_Exercise goal:_ Copy out the rows from the line containing "The height and width of the screenshot is (475, 700)." through the line containing "click(146, 940)", keeping every character unchanged.
——————
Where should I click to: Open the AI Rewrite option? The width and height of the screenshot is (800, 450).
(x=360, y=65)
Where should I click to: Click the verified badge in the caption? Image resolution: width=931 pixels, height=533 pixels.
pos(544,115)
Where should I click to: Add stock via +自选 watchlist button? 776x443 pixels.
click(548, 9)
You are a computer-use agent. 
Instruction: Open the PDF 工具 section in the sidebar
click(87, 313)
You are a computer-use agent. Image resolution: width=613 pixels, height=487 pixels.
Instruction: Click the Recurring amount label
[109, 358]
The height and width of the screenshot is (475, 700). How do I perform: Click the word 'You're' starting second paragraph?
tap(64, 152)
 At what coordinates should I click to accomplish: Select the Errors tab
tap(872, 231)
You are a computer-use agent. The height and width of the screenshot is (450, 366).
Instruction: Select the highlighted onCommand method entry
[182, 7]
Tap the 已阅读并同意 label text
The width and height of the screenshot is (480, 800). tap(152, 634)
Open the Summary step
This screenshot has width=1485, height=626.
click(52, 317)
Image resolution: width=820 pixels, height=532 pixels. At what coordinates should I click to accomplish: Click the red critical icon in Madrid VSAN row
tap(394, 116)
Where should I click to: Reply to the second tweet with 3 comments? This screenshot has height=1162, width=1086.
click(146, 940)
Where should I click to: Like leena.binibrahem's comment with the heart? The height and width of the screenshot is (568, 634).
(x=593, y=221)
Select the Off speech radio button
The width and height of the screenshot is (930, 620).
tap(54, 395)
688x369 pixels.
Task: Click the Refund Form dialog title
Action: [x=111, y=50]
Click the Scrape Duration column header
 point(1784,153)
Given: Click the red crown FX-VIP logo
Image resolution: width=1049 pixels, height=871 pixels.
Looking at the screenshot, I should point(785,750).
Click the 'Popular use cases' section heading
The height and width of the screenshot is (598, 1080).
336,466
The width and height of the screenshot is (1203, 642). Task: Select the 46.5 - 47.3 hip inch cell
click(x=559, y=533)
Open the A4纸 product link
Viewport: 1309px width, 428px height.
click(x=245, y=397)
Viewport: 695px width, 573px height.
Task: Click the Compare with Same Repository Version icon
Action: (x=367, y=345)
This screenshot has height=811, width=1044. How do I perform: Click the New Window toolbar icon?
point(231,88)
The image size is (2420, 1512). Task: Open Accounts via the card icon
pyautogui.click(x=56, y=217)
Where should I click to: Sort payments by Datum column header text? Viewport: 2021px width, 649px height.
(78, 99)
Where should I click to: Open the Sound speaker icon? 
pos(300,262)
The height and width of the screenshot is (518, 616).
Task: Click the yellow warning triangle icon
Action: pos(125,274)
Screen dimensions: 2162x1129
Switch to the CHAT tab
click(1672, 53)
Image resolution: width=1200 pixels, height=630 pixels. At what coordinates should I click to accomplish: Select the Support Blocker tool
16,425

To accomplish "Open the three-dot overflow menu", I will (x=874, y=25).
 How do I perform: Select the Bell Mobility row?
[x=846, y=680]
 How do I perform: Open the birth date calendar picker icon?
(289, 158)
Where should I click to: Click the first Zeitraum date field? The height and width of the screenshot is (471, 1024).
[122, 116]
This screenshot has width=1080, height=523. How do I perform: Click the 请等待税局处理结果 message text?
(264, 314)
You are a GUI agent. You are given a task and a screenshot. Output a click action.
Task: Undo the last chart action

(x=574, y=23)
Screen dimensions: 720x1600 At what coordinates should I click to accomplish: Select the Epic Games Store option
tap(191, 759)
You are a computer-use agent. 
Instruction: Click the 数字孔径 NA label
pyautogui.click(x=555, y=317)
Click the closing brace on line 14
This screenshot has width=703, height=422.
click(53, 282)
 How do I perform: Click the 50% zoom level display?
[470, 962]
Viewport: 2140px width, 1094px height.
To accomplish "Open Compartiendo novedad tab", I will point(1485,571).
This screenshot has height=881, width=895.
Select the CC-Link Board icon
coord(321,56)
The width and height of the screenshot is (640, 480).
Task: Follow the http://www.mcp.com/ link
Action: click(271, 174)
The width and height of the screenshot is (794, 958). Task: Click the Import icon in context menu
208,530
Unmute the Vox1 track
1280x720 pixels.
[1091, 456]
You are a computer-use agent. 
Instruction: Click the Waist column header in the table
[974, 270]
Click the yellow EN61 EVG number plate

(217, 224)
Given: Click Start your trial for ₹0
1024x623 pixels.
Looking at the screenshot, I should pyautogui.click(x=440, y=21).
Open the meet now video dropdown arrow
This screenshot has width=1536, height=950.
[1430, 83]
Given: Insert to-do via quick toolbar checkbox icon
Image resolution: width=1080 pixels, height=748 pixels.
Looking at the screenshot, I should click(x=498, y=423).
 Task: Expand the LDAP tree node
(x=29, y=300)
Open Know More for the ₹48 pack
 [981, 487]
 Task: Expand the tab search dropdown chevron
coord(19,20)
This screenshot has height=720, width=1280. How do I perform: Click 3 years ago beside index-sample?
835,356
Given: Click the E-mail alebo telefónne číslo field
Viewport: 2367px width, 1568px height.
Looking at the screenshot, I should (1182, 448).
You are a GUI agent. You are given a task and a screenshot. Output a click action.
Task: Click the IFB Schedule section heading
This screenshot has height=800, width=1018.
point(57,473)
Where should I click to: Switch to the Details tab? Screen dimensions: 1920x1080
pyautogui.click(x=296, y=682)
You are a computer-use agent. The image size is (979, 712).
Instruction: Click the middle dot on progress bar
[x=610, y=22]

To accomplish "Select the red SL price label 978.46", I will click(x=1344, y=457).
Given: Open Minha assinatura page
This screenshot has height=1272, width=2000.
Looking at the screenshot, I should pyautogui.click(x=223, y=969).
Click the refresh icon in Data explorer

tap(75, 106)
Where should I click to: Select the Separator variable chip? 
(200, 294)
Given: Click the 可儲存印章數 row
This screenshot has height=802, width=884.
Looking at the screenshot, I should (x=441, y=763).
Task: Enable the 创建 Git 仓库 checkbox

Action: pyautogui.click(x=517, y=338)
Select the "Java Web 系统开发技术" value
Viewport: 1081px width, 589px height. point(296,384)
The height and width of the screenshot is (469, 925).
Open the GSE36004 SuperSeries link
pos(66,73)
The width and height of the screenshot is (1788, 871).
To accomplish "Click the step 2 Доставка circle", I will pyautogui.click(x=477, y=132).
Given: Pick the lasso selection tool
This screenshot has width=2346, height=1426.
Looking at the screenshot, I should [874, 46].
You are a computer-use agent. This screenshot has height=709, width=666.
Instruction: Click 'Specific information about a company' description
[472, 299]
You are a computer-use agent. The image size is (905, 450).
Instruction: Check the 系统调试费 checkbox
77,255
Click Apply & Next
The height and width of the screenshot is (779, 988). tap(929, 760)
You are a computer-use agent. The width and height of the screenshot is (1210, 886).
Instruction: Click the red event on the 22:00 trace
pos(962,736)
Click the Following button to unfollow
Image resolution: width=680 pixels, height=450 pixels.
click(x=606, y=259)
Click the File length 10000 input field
——————
_Output below:_
The height and width of the screenshot is (475, 700). How do I perform: Click the word 'You're' starting second paragraph?
tap(64, 152)
 At what coordinates should I click to accomplish: Select the Errors tab
tap(872, 231)
You are a computer-use agent. The height and width of the screenshot is (450, 366).
Instruction: Select the highlighted onCommand method entry
[182, 7]
Tap the 已阅读并同意 label text
The width and height of the screenshot is (480, 800). tap(152, 634)
Open the Summary step
This screenshot has width=1485, height=626.
click(52, 317)
Image resolution: width=820 pixels, height=532 pixels. At what coordinates should I click to accomplish: Click the red critical icon in Madrid VSAN row
tap(394, 116)
Where should I click to: Reply to the second tweet with 3 comments? This screenshot has height=1162, width=1086.
click(146, 940)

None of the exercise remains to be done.